Street/basement flooding and the bad smells from or hazardous warning signs along the waterways are also major concerns, which would be helped by the kind of rain-absorbing green infrastructure projects that the Greens for MWRD campaign wants to prioritize. (Wetlands restoration is particularly effective, as it provides both a place for rainwater to accumulate before it hits the storm sewers and a natural filtration for treated runoff.)

And finally, this being Cook County, almost everyone we talk to automatically assumes government corruption and favoritism/pay-to-play is happening to a greater or lesser degree. Electing some Greens who are independent of both the Chicago machine and the influence of corporate donations would be a major boost for taxpayer confidence in the MWRD, especially in the wake of the former Executive Director’s abrupt resignation under investigation and the current Commissioners’ granting of a $95,000 severance package and refusal to disclose any details of the investigation.

Candidate Statement

Hi there, my name is Geoffrey Cubbage.

I’m an analyst and project oversight report writer based here in Chicago, and I’m a candidate on your ballots this year for a two-year Commissioner term at the Metropolitan Water Reclamation District.
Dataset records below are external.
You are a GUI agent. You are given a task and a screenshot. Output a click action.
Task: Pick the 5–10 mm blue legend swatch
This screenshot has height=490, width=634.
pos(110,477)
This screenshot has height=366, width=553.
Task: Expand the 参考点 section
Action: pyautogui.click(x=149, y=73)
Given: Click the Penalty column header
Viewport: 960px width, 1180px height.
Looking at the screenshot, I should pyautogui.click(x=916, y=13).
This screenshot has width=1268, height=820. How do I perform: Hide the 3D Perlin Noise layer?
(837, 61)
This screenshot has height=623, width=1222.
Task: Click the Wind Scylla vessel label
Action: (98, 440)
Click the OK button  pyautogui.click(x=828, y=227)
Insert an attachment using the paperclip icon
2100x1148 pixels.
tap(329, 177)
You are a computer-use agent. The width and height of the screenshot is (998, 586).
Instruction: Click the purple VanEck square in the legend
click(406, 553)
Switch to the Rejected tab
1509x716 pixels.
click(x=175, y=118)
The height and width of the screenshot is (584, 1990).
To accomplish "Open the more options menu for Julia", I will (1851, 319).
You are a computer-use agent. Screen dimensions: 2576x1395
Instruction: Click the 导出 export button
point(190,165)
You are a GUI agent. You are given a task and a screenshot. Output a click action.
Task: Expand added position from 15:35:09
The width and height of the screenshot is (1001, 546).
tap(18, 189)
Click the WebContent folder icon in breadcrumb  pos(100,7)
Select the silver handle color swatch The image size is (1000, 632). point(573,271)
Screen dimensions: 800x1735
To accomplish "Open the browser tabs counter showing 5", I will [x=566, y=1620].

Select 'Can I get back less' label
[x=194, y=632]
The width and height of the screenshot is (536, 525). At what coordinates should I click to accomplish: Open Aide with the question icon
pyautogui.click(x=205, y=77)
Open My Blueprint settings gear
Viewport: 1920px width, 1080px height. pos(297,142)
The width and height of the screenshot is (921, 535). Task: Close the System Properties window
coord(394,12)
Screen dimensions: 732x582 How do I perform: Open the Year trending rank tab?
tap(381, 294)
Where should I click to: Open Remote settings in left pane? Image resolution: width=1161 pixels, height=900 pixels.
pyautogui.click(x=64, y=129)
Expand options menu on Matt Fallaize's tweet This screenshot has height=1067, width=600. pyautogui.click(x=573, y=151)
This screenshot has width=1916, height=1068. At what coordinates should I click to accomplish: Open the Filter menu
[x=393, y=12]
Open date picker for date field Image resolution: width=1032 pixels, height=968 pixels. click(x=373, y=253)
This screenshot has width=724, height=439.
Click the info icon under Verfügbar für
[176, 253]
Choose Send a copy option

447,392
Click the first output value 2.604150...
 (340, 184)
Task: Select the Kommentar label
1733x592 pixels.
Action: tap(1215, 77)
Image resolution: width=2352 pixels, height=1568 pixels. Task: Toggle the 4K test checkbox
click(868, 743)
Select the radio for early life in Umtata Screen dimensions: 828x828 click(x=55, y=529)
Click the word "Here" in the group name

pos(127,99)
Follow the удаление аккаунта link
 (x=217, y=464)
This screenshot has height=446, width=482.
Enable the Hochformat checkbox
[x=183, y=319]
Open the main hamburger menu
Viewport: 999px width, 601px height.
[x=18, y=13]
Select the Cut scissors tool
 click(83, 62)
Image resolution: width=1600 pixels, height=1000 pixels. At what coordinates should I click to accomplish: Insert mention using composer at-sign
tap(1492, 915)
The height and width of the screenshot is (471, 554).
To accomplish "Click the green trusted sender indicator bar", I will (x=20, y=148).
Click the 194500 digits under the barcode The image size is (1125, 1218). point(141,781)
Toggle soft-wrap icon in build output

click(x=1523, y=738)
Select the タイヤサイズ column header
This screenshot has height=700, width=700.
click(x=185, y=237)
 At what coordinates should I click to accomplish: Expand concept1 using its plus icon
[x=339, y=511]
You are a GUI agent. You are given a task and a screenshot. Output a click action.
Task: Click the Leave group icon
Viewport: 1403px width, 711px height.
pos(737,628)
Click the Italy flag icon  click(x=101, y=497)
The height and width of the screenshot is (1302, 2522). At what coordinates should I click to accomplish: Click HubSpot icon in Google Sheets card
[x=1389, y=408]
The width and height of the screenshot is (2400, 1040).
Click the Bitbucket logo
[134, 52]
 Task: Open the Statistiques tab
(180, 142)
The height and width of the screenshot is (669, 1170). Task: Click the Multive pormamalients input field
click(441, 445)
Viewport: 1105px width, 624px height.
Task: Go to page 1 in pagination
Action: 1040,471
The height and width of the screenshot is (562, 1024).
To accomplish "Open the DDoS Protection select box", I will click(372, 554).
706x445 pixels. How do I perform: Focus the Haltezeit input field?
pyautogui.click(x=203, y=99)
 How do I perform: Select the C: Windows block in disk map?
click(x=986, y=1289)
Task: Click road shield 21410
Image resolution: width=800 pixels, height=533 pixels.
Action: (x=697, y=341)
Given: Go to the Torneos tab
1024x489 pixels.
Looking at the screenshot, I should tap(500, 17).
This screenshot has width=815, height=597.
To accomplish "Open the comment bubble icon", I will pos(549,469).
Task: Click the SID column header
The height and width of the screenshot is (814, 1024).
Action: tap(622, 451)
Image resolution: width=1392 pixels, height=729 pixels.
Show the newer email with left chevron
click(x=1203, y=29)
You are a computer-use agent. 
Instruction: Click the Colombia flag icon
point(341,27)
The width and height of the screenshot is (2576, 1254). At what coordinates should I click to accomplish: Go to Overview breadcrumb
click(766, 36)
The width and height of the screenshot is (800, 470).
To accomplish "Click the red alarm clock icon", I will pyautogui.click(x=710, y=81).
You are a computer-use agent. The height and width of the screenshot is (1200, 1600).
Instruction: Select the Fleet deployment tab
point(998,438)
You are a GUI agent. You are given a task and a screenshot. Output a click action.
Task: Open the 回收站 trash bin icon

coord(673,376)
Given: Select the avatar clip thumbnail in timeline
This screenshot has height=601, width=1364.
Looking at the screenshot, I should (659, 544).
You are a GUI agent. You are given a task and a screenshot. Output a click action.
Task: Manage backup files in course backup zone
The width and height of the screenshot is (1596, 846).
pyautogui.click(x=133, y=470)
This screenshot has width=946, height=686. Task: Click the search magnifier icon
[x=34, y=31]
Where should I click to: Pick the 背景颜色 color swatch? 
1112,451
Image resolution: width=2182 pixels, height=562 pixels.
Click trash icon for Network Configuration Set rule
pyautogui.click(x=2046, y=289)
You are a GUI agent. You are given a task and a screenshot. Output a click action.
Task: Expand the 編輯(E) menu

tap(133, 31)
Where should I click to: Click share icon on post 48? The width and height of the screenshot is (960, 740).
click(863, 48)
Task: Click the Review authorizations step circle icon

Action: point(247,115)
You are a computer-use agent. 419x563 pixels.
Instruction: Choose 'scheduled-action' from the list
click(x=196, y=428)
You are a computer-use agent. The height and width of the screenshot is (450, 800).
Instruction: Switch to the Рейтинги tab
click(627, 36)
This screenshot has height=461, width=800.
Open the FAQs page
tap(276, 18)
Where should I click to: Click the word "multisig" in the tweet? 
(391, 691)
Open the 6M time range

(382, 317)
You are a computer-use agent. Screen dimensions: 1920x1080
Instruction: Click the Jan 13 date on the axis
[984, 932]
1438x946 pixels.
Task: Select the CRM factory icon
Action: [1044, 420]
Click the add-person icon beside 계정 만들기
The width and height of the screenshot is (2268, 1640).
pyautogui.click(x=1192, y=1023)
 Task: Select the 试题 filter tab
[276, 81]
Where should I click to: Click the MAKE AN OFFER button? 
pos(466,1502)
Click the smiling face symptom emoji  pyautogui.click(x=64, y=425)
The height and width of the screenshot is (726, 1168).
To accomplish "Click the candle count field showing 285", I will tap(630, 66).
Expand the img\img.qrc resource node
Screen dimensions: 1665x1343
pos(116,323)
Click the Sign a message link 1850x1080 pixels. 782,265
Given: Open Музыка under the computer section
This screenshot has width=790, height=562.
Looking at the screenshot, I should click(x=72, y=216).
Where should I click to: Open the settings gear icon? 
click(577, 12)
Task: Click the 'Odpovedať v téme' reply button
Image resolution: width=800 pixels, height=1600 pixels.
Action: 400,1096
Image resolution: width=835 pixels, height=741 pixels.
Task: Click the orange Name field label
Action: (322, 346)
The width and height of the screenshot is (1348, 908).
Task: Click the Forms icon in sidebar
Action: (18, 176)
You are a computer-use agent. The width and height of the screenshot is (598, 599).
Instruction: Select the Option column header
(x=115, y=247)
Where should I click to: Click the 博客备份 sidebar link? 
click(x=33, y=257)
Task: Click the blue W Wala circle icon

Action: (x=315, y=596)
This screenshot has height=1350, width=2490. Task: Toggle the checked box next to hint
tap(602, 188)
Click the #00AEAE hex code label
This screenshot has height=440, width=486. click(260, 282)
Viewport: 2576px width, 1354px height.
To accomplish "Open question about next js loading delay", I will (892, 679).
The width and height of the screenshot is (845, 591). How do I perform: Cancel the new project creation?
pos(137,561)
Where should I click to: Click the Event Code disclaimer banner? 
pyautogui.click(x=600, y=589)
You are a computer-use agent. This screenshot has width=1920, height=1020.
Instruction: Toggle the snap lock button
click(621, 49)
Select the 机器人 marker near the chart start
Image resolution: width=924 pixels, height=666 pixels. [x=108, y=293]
For me, the MWRD election is fundamentally about three things:

#1, is our water clean,

#2, if it’s not clean do we know what the problems are,

and #3, do we trust the MWRD to handle problems in a way that’s transparent, accountable, and fiscally responsible?

I chose to run for Commissioner because I don’t see confidence in Cook County on any of those three points.

We know our water isn’t as clean as it should be -- only two of our seven wastewater treatment plants even use an industry-standard third-stage disinfectant treatment.

We also know that raw, untreated sewage is getting dumped into the waterways once every six days, on average.

And with lead contamination in the drinking water a serious concern right now, we can look back at years of MWRD data that showed high lead levels flowing downstream, and ask "why didn’t this prompt an investigation sooner? Why wasn’t this the canary in the coal mine?"

I also believe responsible leadership at the MWRD has to include a hard look at how the District pays for its projects.

Right now, more than half of the district’s contract spending goes directly to businesses that made campaign contributions to the current Commissioners. Those businesses took in more than 700 million dollars in taxpayer-funded contracts over the past five years alone.

Green Party candidates like myself take no corporate donations, and I think for voters who are tired of seeing pay-to-play in Chicago politics, that’s a very welcome change.

So I’m encouraging everyone watching this to vote for the full slate of Green Party candidates for the Metropolitan Water Reclamation District, including myself, Geoffrey Cubbage, for a two-year term.

You can find out more about us, our campaign, and the issues at MWRD-ILGP.org, and if you’d like to leave a donation while you’re there, you can certainly do that too.

Thank you very much, and vote Green on November 6th!

About Candidate Free Time

WTTW’s 2018 Voters’ Guide to the General Election is an online resource designed to inform voters about the candidates running for office in the Nov. 6 election.

Candidates were given two minutes to tell voters where they stand on the issues, why they feel they are best qualified and what they intend to do if elected or re-elected. The messages were recorded at the WTTW studios at no cost to the candidates.

The Voters’ Guide is an online version of Candidate Free Time, pioneered by WTTW in the 1992 race for U.S. Senate. This year’s Candidate Free Time is produced with and underwritten in part by the League of Women Voters of Cook County.